Each of the records that follow needs an exact reproduction.

(Saved entries)
━━━━━━

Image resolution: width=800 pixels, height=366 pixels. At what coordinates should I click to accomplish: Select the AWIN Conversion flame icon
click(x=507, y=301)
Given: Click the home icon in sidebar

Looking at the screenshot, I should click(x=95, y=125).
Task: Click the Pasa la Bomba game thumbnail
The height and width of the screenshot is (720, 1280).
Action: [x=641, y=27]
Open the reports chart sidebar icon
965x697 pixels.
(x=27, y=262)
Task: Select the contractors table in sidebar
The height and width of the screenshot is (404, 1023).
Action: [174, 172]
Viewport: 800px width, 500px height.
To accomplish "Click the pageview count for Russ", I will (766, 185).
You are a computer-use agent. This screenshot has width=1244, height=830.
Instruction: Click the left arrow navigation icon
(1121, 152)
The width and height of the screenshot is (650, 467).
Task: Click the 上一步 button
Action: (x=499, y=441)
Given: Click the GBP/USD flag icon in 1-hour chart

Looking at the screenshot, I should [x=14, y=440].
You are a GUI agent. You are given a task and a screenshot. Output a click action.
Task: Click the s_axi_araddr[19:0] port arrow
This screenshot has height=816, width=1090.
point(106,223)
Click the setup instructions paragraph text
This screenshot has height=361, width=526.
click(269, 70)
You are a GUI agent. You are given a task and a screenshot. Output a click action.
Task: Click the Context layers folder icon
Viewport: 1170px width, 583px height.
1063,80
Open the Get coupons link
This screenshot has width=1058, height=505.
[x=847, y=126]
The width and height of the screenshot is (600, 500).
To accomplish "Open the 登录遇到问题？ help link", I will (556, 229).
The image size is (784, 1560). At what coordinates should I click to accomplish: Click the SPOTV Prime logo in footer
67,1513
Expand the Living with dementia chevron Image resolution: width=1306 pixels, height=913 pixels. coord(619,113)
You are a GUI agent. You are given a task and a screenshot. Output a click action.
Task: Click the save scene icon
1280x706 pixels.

━━━━━━

*Result for this task*.
Image resolution: width=800 pixels, height=366 pixels. At what coordinates should I click to accomplish: Select the AWIN Conversion flame icon
click(x=507, y=301)
Given: Click the home icon in sidebar

Looking at the screenshot, I should click(x=95, y=125).
Task: Click the Pasa la Bomba game thumbnail
The height and width of the screenshot is (720, 1280).
Action: [x=641, y=27]
Open the reports chart sidebar icon
965x697 pixels.
(x=27, y=262)
Task: Select the contractors table in sidebar
The height and width of the screenshot is (404, 1023).
Action: [174, 172]
Viewport: 800px width, 500px height.
To accomplish "Click the pageview count for Russ", I will (766, 185).
You are a computer-use agent. This screenshot has width=1244, height=830.
Instruction: Click the left arrow navigation icon
(1121, 152)
The width and height of the screenshot is (650, 467).
Task: Click the 上一步 button
Action: (x=499, y=441)
Given: Click the GBP/USD flag icon in 1-hour chart

Looking at the screenshot, I should [x=14, y=440].
You are a GUI agent. You are given a task and a screenshot. Output a click action.
Task: Click the s_axi_araddr[19:0] port arrow
This screenshot has height=816, width=1090.
point(106,223)
Click the setup instructions paragraph text
This screenshot has height=361, width=526.
click(269, 70)
You are a GUI agent. You are given a task and a screenshot. Output a click action.
Task: Click the Context layers folder icon
Viewport: 1170px width, 583px height.
1063,80
Open the Get coupons link
This screenshot has width=1058, height=505.
[x=847, y=126]
The width and height of the screenshot is (600, 500).
To accomplish "Open the 登录遇到问题？ help link", I will (556, 229).
The image size is (784, 1560). At what coordinates should I click to accomplish: Click the SPOTV Prime logo in footer
67,1513
Expand the Living with dementia chevron Image resolution: width=1306 pixels, height=913 pixels. coord(619,113)
You are a GUI agent. You are given a task and a screenshot. Output a click action.
Task: Click the save scene icon
1280x706 pixels.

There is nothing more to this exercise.